| PROBLEM DETAILS |
Send back all the data below, exactly as given.

Stored items:
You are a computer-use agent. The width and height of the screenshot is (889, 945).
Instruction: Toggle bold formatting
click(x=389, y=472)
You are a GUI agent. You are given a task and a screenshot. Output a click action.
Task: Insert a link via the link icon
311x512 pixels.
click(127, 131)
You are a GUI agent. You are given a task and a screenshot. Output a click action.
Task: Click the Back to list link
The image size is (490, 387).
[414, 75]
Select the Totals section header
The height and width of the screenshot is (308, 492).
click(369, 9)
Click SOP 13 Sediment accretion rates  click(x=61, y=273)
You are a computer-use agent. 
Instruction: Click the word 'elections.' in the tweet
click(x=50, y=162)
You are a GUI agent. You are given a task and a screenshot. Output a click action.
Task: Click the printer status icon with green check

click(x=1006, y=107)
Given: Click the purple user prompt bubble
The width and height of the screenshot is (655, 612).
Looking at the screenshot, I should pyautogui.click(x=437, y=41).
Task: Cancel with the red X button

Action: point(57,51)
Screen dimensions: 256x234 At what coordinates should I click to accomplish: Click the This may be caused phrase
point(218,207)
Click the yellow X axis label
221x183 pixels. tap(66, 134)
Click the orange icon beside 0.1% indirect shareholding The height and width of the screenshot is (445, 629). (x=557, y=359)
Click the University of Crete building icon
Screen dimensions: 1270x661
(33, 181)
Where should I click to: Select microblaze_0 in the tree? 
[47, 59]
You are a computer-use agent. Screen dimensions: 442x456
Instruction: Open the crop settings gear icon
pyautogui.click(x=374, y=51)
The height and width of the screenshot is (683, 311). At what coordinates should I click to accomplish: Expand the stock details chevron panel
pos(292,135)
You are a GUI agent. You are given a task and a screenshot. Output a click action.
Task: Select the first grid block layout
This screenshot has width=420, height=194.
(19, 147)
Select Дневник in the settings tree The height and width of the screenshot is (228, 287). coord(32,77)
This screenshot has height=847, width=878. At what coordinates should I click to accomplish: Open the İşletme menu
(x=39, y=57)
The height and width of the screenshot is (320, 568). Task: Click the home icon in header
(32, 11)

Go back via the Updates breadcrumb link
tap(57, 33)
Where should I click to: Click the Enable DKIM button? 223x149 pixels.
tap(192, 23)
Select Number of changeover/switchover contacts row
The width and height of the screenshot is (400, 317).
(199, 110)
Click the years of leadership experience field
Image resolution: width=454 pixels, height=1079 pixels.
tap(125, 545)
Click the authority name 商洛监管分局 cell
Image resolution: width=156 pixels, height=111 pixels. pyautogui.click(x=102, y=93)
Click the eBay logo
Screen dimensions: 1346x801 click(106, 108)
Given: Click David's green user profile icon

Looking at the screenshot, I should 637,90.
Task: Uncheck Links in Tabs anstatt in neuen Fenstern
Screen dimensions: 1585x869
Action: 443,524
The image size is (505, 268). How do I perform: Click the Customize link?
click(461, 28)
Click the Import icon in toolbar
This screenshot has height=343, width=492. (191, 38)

| EXPECTED OUTPUT |
You are a computer-use agent. The width and height of the screenshot is (889, 945).
Instruction: Toggle bold formatting
click(x=389, y=472)
You are a GUI agent. You are given a task and a screenshot. Output a click action.
Task: Insert a link via the link icon
311x512 pixels.
click(127, 131)
You are a GUI agent. You are given a task and a screenshot. Output a click action.
Task: Click the Back to list link
The image size is (490, 387).
[414, 75]
Select the Totals section header
The height and width of the screenshot is (308, 492).
click(369, 9)
Click SOP 13 Sediment accretion rates  click(x=61, y=273)
You are a computer-use agent. 
Instruction: Click the word 'elections.' in the tweet
click(x=50, y=162)
You are a GUI agent. You are given a task and a screenshot. Output a click action.
Task: Click the printer status icon with green check

click(x=1006, y=107)
Given: Click the purple user prompt bubble
The width and height of the screenshot is (655, 612).
Looking at the screenshot, I should pyautogui.click(x=437, y=41).
Task: Cancel with the red X button

Action: point(57,51)
Screen dimensions: 256x234 At what coordinates should I click to accomplish: Click the This may be caused phrase
point(218,207)
Click the yellow X axis label
221x183 pixels. tap(66, 134)
Click the orange icon beside 0.1% indirect shareholding The height and width of the screenshot is (445, 629). (x=557, y=359)
Click the University of Crete building icon
Screen dimensions: 1270x661
(33, 181)
Where should I click to: Select microblaze_0 in the tree? 
[47, 59]
You are a computer-use agent. Screen dimensions: 442x456
Instruction: Open the crop settings gear icon
pyautogui.click(x=374, y=51)
The height and width of the screenshot is (683, 311). At what coordinates should I click to accomplish: Expand the stock details chevron panel
pos(292,135)
You are a GUI agent. You are given a task and a screenshot. Output a click action.
Task: Select the first grid block layout
This screenshot has width=420, height=194.
(19, 147)
Select Дневник in the settings tree The height and width of the screenshot is (228, 287). coord(32,77)
This screenshot has height=847, width=878. At what coordinates should I click to accomplish: Open the İşletme menu
(x=39, y=57)
The height and width of the screenshot is (320, 568). Task: Click the home icon in header
(32, 11)

Go back via the Updates breadcrumb link
tap(57, 33)
Where should I click to: Click the Enable DKIM button? 223x149 pixels.
tap(192, 23)
Select Number of changeover/switchover contacts row
The width and height of the screenshot is (400, 317).
(199, 110)
Click the years of leadership experience field
Image resolution: width=454 pixels, height=1079 pixels.
tap(125, 545)
Click the authority name 商洛监管分局 cell
Image resolution: width=156 pixels, height=111 pixels. pyautogui.click(x=102, y=93)
Click the eBay logo
Screen dimensions: 1346x801 click(106, 108)
Given: Click David's green user profile icon

Looking at the screenshot, I should 637,90.
Task: Uncheck Links in Tabs anstatt in neuen Fenstern
Screen dimensions: 1585x869
Action: 443,524
The image size is (505, 268). How do I perform: Click the Customize link?
click(461, 28)
Click the Import icon in toolbar
This screenshot has height=343, width=492. (191, 38)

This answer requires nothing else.